(Material shown):
<<<<

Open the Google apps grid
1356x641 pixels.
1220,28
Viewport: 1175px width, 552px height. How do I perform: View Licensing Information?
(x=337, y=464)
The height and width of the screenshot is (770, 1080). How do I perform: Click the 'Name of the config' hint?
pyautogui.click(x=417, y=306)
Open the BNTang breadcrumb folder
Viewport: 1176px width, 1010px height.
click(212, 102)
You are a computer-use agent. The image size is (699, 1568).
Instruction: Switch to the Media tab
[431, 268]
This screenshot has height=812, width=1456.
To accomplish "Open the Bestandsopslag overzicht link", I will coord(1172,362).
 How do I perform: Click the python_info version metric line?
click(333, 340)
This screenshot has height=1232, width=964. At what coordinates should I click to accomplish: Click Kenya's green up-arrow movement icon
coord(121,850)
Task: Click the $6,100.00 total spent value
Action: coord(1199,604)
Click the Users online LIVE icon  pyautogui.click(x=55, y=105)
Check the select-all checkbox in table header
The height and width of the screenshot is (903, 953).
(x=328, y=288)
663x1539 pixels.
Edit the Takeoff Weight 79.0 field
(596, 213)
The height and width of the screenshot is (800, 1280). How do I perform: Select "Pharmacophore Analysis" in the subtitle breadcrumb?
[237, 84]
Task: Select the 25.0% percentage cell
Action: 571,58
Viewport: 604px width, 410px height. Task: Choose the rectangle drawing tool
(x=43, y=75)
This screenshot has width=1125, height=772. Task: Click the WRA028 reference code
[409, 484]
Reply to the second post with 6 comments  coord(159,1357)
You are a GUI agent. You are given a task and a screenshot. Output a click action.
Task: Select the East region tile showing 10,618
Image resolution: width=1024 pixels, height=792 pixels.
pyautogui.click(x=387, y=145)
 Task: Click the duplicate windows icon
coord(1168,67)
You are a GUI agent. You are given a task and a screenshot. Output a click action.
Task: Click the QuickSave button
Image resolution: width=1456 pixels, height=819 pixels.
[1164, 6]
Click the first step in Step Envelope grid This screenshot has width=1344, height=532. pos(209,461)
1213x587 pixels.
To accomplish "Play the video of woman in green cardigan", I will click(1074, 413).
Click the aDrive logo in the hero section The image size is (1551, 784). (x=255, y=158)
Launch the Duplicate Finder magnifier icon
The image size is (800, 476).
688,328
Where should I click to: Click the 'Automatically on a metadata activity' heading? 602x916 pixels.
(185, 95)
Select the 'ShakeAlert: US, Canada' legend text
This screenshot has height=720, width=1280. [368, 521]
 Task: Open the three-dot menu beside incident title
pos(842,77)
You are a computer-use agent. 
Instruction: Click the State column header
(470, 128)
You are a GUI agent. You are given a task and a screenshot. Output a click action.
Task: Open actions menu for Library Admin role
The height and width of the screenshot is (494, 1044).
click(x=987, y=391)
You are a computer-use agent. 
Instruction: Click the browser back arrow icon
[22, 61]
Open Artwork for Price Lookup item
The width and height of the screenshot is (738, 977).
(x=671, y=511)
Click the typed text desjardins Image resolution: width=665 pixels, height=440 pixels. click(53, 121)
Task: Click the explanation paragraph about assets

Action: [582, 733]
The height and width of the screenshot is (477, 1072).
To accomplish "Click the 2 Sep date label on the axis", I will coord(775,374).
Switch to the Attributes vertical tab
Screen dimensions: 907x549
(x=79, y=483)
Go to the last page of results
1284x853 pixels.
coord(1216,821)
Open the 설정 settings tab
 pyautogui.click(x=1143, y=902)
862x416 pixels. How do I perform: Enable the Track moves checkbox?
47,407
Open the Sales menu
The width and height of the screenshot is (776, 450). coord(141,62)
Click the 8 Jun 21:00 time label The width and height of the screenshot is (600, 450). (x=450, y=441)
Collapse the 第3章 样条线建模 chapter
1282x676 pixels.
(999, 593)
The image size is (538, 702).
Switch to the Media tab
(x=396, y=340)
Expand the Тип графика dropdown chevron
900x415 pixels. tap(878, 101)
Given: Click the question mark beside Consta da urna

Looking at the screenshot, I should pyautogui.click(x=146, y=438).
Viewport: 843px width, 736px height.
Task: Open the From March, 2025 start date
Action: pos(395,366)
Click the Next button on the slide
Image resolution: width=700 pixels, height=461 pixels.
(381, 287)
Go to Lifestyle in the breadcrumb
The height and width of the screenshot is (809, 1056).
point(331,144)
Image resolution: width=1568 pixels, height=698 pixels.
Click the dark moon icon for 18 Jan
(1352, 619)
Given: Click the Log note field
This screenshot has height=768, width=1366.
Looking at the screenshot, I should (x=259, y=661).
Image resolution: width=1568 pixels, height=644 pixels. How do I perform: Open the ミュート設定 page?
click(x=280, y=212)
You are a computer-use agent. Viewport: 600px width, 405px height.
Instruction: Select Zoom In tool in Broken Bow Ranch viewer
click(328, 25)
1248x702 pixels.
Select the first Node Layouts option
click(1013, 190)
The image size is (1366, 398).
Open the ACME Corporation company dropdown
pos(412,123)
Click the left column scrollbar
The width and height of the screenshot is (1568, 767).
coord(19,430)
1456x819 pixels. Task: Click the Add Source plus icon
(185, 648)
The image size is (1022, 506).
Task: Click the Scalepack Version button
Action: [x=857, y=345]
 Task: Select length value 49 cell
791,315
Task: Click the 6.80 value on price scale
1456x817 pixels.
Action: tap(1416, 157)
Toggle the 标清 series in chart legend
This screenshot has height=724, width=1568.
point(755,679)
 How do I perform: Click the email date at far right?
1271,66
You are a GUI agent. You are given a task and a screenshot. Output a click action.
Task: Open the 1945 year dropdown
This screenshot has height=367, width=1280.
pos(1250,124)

>>>>

(Exercise instructions): Exactly as written, transcribe each line of the data.

(Task result):
Open the Google apps grid
1356x641 pixels.
1220,28
Viewport: 1175px width, 552px height. How do I perform: View Licensing Information?
(x=337, y=464)
The height and width of the screenshot is (770, 1080). How do I perform: Click the 'Name of the config' hint?
pyautogui.click(x=417, y=306)
Open the BNTang breadcrumb folder
Viewport: 1176px width, 1010px height.
click(212, 102)
You are a computer-use agent. The image size is (699, 1568).
Instruction: Switch to the Media tab
[431, 268]
This screenshot has height=812, width=1456.
To accomplish "Open the Bestandsopslag overzicht link", I will coord(1172,362).
 How do I perform: Click the python_info version metric line?
click(333, 340)
This screenshot has height=1232, width=964. At what coordinates should I click to accomplish: Click Kenya's green up-arrow movement icon
coord(121,850)
Task: Click the $6,100.00 total spent value
Action: coord(1199,604)
Click the Users online LIVE icon  pyautogui.click(x=55, y=105)
Check the select-all checkbox in table header
The height and width of the screenshot is (903, 953).
(x=328, y=288)
663x1539 pixels.
Edit the Takeoff Weight 79.0 field
(596, 213)
The height and width of the screenshot is (800, 1280). How do I perform: Select "Pharmacophore Analysis" in the subtitle breadcrumb?
[237, 84]
Task: Select the 25.0% percentage cell
Action: 571,58
Viewport: 604px width, 410px height. Task: Choose the rectangle drawing tool
(x=43, y=75)
This screenshot has width=1125, height=772. Task: Click the WRA028 reference code
[409, 484]
Reply to the second post with 6 comments  coord(159,1357)
You are a GUI agent. You are given a task and a screenshot. Output a click action.
Task: Select the East region tile showing 10,618
Image resolution: width=1024 pixels, height=792 pixels.
pyautogui.click(x=387, y=145)
 Task: Click the duplicate windows icon
coord(1168,67)
You are a GUI agent. You are given a task and a screenshot. Output a click action.
Task: Click the QuickSave button
Image resolution: width=1456 pixels, height=819 pixels.
[1164, 6]
Click the first step in Step Envelope grid This screenshot has width=1344, height=532. pos(209,461)
1213x587 pixels.
To accomplish "Play the video of woman in green cardigan", I will click(1074, 413).
Click the aDrive logo in the hero section The image size is (1551, 784). (x=255, y=158)
Launch the Duplicate Finder magnifier icon
The image size is (800, 476).
688,328
Where should I click to: Click the 'Automatically on a metadata activity' heading? 602x916 pixels.
(185, 95)
Select the 'ShakeAlert: US, Canada' legend text
This screenshot has height=720, width=1280. [368, 521]
 Task: Open the three-dot menu beside incident title
pos(842,77)
You are a computer-use agent. 
Instruction: Click the State column header
(470, 128)
You are a GUI agent. You are given a task and a screenshot. Output a click action.
Task: Open actions menu for Library Admin role
The height and width of the screenshot is (494, 1044).
click(x=987, y=391)
You are a computer-use agent. 
Instruction: Click the browser back arrow icon
[22, 61]
Open Artwork for Price Lookup item
The width and height of the screenshot is (738, 977).
(x=671, y=511)
Click the typed text desjardins Image resolution: width=665 pixels, height=440 pixels. click(53, 121)
Task: Click the explanation paragraph about assets

Action: [582, 733]
The height and width of the screenshot is (477, 1072).
To accomplish "Click the 2 Sep date label on the axis", I will coord(775,374).
Switch to the Attributes vertical tab
Screen dimensions: 907x549
(x=79, y=483)
Go to the last page of results
1284x853 pixels.
coord(1216,821)
Open the 설정 settings tab
 pyautogui.click(x=1143, y=902)
862x416 pixels. How do I perform: Enable the Track moves checkbox?
47,407
Open the Sales menu
The width and height of the screenshot is (776, 450). coord(141,62)
Click the 8 Jun 21:00 time label The width and height of the screenshot is (600, 450). (x=450, y=441)
Collapse the 第3章 样条线建模 chapter
1282x676 pixels.
(999, 593)
The image size is (538, 702).
Switch to the Media tab
(x=396, y=340)
Expand the Тип графика dropdown chevron
900x415 pixels. tap(878, 101)
Given: Click the question mark beside Consta da urna

Looking at the screenshot, I should pyautogui.click(x=146, y=438).
Viewport: 843px width, 736px height.
Task: Open the From March, 2025 start date
Action: pos(395,366)
Click the Next button on the slide
Image resolution: width=700 pixels, height=461 pixels.
(381, 287)
Go to Lifestyle in the breadcrumb
The height and width of the screenshot is (809, 1056).
point(331,144)
Image resolution: width=1568 pixels, height=698 pixels.
Click the dark moon icon for 18 Jan
(1352, 619)
Given: Click the Log note field
This screenshot has height=768, width=1366.
Looking at the screenshot, I should (x=259, y=661).
Image resolution: width=1568 pixels, height=644 pixels. How do I perform: Open the ミュート設定 page?
click(x=280, y=212)
You are a computer-use agent. Viewport: 600px width, 405px height.
Instruction: Select Zoom In tool in Broken Bow Ranch viewer
click(328, 25)
1248x702 pixels.
Select the first Node Layouts option
click(1013, 190)
The image size is (1366, 398).
Open the ACME Corporation company dropdown
pos(412,123)
Click the left column scrollbar
The width and height of the screenshot is (1568, 767).
coord(19,430)
1456x819 pixels. Task: Click the Add Source plus icon
(185, 648)
The image size is (1022, 506).
Task: Click the Scalepack Version button
Action: [x=857, y=345]
 Task: Select length value 49 cell
791,315
Task: Click the 6.80 value on price scale
1456x817 pixels.
Action: tap(1416, 157)
Toggle the 标清 series in chart legend
This screenshot has height=724, width=1568.
point(755,679)
 How do I perform: Click the email date at far right?
1271,66
You are a GUI agent. You are given a task and a screenshot. Output a click action.
Task: Open the 1945 year dropdown
This screenshot has height=367, width=1280.
pos(1250,124)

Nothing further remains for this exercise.